Task -> Every record that follows needs to be written out again, exactly.

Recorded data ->
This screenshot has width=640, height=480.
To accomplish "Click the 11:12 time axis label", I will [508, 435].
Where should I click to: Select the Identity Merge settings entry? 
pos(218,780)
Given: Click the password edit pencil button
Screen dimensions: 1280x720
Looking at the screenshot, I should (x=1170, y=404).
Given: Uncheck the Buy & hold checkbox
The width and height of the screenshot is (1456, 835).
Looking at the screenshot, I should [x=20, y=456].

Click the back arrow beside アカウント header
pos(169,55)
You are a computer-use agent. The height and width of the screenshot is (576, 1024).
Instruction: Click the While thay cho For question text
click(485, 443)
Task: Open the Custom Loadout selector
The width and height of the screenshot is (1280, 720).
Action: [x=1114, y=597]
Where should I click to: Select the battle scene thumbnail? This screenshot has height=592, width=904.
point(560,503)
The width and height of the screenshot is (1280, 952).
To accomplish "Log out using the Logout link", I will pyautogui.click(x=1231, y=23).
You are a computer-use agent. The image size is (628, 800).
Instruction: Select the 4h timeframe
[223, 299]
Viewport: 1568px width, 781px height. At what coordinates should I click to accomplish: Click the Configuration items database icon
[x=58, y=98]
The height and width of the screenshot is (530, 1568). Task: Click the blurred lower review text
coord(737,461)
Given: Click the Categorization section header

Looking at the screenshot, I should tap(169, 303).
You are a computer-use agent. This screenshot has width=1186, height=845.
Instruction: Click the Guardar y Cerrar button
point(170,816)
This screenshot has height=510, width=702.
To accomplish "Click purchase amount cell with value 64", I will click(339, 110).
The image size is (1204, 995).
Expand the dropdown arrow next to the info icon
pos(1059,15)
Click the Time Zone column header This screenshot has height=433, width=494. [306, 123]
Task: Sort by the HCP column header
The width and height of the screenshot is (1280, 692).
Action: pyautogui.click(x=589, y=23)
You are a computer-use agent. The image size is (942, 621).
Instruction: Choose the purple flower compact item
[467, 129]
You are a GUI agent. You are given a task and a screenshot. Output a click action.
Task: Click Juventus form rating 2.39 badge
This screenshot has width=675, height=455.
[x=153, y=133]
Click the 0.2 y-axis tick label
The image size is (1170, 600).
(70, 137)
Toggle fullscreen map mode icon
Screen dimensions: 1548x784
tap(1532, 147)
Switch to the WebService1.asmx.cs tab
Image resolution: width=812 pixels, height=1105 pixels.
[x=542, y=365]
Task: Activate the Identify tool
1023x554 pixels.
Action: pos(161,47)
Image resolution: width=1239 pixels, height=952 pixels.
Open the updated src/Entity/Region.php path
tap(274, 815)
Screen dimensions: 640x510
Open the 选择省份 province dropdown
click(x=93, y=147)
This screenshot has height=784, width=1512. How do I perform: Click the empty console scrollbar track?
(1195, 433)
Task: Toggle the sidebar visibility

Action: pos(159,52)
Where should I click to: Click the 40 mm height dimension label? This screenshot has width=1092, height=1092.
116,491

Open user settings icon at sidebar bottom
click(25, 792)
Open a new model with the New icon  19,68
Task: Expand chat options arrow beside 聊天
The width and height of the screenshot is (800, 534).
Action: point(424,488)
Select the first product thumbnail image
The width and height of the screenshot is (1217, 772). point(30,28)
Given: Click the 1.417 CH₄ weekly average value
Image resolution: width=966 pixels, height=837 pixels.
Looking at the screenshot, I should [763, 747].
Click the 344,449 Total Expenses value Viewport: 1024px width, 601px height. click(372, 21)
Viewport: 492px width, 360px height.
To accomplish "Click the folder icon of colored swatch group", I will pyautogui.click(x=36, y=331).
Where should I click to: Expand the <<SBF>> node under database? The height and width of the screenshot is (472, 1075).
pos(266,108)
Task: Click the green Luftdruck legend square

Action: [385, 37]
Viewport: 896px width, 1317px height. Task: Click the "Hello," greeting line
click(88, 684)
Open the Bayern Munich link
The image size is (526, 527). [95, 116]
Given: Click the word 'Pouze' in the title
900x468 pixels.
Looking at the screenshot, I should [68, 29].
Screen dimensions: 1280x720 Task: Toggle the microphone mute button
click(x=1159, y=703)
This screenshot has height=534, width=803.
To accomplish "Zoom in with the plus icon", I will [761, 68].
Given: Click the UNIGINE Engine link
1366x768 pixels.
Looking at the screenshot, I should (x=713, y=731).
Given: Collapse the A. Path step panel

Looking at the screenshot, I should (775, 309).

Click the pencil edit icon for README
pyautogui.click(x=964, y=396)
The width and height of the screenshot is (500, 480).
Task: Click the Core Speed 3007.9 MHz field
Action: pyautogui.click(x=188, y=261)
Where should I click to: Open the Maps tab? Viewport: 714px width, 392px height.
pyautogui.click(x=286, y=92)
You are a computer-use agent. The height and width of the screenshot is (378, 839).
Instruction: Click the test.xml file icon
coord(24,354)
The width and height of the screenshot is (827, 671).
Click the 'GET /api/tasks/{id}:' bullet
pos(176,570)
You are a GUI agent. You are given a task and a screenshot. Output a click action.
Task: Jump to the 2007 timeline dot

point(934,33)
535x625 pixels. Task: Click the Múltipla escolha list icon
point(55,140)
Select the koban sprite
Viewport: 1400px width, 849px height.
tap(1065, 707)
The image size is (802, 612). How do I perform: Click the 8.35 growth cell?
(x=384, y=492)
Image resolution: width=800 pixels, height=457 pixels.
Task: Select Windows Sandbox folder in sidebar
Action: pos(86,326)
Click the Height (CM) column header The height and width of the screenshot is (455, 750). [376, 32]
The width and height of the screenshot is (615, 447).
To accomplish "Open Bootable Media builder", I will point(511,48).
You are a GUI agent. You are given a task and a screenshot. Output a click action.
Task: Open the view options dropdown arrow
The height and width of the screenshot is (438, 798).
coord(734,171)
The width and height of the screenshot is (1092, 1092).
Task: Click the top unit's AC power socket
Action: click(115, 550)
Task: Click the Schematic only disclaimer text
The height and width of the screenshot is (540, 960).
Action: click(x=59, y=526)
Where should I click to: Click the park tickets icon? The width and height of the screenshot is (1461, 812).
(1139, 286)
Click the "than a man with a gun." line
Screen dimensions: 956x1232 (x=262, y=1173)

Solved problem ->
This screenshot has width=640, height=480.
To accomplish "Click the 11:12 time axis label", I will [508, 435].
Where should I click to: Select the Identity Merge settings entry? 
pos(218,780)
Given: Click the password edit pencil button
Screen dimensions: 1280x720
Looking at the screenshot, I should (x=1170, y=404).
Given: Uncheck the Buy & hold checkbox
The width and height of the screenshot is (1456, 835).
Looking at the screenshot, I should [x=20, y=456].

Click the back arrow beside アカウント header
pos(169,55)
You are a computer-use agent. The height and width of the screenshot is (576, 1024).
Instruction: Click the While thay cho For question text
click(485, 443)
Task: Open the Custom Loadout selector
The width and height of the screenshot is (1280, 720).
Action: [x=1114, y=597]
Where should I click to: Select the battle scene thumbnail? This screenshot has height=592, width=904.
point(560,503)
The width and height of the screenshot is (1280, 952).
To accomplish "Log out using the Logout link", I will pyautogui.click(x=1231, y=23).
You are a computer-use agent. The image size is (628, 800).
Instruction: Select the 4h timeframe
[223, 299]
Viewport: 1568px width, 781px height. At what coordinates should I click to accomplish: Click the Configuration items database icon
[x=58, y=98]
The height and width of the screenshot is (530, 1568). Task: Click the blurred lower review text
coord(737,461)
Given: Click the Categorization section header

Looking at the screenshot, I should tap(169, 303).
You are a computer-use agent. This screenshot has width=1186, height=845.
Instruction: Click the Guardar y Cerrar button
point(170,816)
This screenshot has height=510, width=702.
To accomplish "Click purchase amount cell with value 64", I will click(339, 110).
The image size is (1204, 995).
Expand the dropdown arrow next to the info icon
pos(1059,15)
Click the Time Zone column header This screenshot has height=433, width=494. [306, 123]
Task: Sort by the HCP column header
The width and height of the screenshot is (1280, 692).
Action: pyautogui.click(x=589, y=23)
You are a computer-use agent. The image size is (942, 621).
Instruction: Choose the purple flower compact item
[467, 129]
You are a GUI agent. You are given a task and a screenshot. Output a click action.
Task: Click Juventus form rating 2.39 badge
This screenshot has width=675, height=455.
[x=153, y=133]
Click the 0.2 y-axis tick label
The image size is (1170, 600).
(70, 137)
Toggle fullscreen map mode icon
Screen dimensions: 1548x784
tap(1532, 147)
Switch to the WebService1.asmx.cs tab
Image resolution: width=812 pixels, height=1105 pixels.
[x=542, y=365]
Task: Activate the Identify tool
1023x554 pixels.
Action: pos(161,47)
Image resolution: width=1239 pixels, height=952 pixels.
Open the updated src/Entity/Region.php path
tap(274, 815)
Screen dimensions: 640x510
Open the 选择省份 province dropdown
click(x=93, y=147)
This screenshot has height=784, width=1512. How do I perform: Click the empty console scrollbar track?
(1195, 433)
Task: Toggle the sidebar visibility

Action: pos(159,52)
Where should I click to: Click the 40 mm height dimension label? This screenshot has width=1092, height=1092.
116,491

Open user settings icon at sidebar bottom
click(25, 792)
Open a new model with the New icon  19,68
Task: Expand chat options arrow beside 聊天
The width and height of the screenshot is (800, 534).
Action: point(424,488)
Select the first product thumbnail image
The width and height of the screenshot is (1217, 772). point(30,28)
Given: Click the 1.417 CH₄ weekly average value
Image resolution: width=966 pixels, height=837 pixels.
Looking at the screenshot, I should [763, 747].
Click the 344,449 Total Expenses value Viewport: 1024px width, 601px height. click(372, 21)
Viewport: 492px width, 360px height.
To accomplish "Click the folder icon of colored swatch group", I will pyautogui.click(x=36, y=331).
Where should I click to: Expand the <<SBF>> node under database? The height and width of the screenshot is (472, 1075).
pos(266,108)
Task: Click the green Luftdruck legend square

Action: [385, 37]
Viewport: 896px width, 1317px height. Task: Click the "Hello," greeting line
click(88, 684)
Open the Bayern Munich link
The image size is (526, 527). [95, 116]
Given: Click the word 'Pouze' in the title
900x468 pixels.
Looking at the screenshot, I should [68, 29].
Screen dimensions: 1280x720 Task: Toggle the microphone mute button
click(x=1159, y=703)
This screenshot has height=534, width=803.
To accomplish "Zoom in with the plus icon", I will [761, 68].
Given: Click the UNIGINE Engine link
1366x768 pixels.
Looking at the screenshot, I should (x=713, y=731).
Given: Collapse the A. Path step panel

Looking at the screenshot, I should (775, 309).

Click the pencil edit icon for README
pyautogui.click(x=964, y=396)
The width and height of the screenshot is (500, 480).
Task: Click the Core Speed 3007.9 MHz field
Action: pyautogui.click(x=188, y=261)
Where should I click to: Open the Maps tab? Viewport: 714px width, 392px height.
pyautogui.click(x=286, y=92)
You are a computer-use agent. The height and width of the screenshot is (378, 839).
Instruction: Click the test.xml file icon
coord(24,354)
The width and height of the screenshot is (827, 671).
Click the 'GET /api/tasks/{id}:' bullet
pos(176,570)
You are a GUI agent. You are given a task and a screenshot. Output a click action.
Task: Jump to the 2007 timeline dot

point(934,33)
535x625 pixels. Task: Click the Múltipla escolha list icon
point(55,140)
Select the koban sprite
Viewport: 1400px width, 849px height.
tap(1065, 707)
The image size is (802, 612). How do I perform: Click the 8.35 growth cell?
(x=384, y=492)
Image resolution: width=800 pixels, height=457 pixels.
Task: Select Windows Sandbox folder in sidebar
Action: pos(86,326)
Click the Height (CM) column header The height and width of the screenshot is (455, 750). [376, 32]
The width and height of the screenshot is (615, 447).
To accomplish "Open Bootable Media builder", I will point(511,48).
You are a GUI agent. You are given a task and a screenshot. Output a click action.
Task: Open the view options dropdown arrow
The height and width of the screenshot is (438, 798).
coord(734,171)
The width and height of the screenshot is (1092, 1092).
Task: Click the top unit's AC power socket
Action: click(115, 550)
Task: Click the Schematic only disclaimer text
The height and width of the screenshot is (540, 960).
Action: click(x=59, y=526)
Where should I click to: Click the park tickets icon? The width and height of the screenshot is (1461, 812).
(1139, 286)
Click the "than a man with a gun." line
Screen dimensions: 956x1232 (x=262, y=1173)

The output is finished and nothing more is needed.